Based on the Supreme Court's recent decision in State v. Alexander,
359 N.C. 824, 616 S.E.2d 914 (2005), we disagree.
N.C. Gen. Stat. § 15A-1340.14(f) (2003) provides that the
State bears the burden of proving by the preponderance of the
evidence that "a prior conviction exists and that the offender
before the court is the same person as the offender named in the
prior conviction." A defendant's prior convictions may be proven
by any of the following methods:
(1) Stipulation of the parties.
(2) An original or copy of the court record
of the prior conviction.
(3) A copy of records maintained by the
Division of Criminal Information, the
Division of Motor Vehicles, or of the
Administrative Office of the Courts.
(4) Any other method found by the court to be
reliable.
Id. See also State v. Riley, 159 N.C. App. 546, 556, 583 S.E.2d
379, 386 (2003).
The State in this case handed the trial court a worksheet
filled out by the prosecutor and asserted that defendant had a
prior record level of IV. See Riley, 159 N.C. App. at 557, 583
S.E.2d at 387 ("The State simply handed the trial court a worksheet
filled out by the prosecutor and made the unsupported statements
identified above as to defendant's prior record level.").
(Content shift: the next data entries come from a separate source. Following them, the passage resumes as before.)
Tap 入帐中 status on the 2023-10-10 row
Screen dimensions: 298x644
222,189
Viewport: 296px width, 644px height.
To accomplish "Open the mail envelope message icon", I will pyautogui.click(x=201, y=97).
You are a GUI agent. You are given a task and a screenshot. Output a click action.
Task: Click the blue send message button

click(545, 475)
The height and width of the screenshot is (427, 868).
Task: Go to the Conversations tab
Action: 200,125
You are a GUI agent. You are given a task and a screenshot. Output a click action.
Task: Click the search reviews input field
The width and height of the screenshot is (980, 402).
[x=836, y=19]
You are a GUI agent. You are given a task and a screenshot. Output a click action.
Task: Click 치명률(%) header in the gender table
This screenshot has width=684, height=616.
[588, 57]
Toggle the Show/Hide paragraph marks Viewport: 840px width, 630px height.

A
statement by the State that an offender has 9 points, and thus is
a prior record level IV, if only supported by a prior record levelworksheet, "is not sufficient to meet the catchall provision found
in N.C.G.S. § 15A-1340.14(f)(4), even if uncontested by defendant."
Id. See also Alexander, 359 N.C. at 827, 616 S.E.2d at 917 ("There
is no doubt that a mere worksheet, standing alone, is insufficient
to adequately establish a defendant's prior record level."). The
State acknowledges that it presented none of the types of evidence
set forth in N.C. Gen. Stat. § 15A-1340.14(f)(2), (3), but argues
that defendant stipulated to his prior record level.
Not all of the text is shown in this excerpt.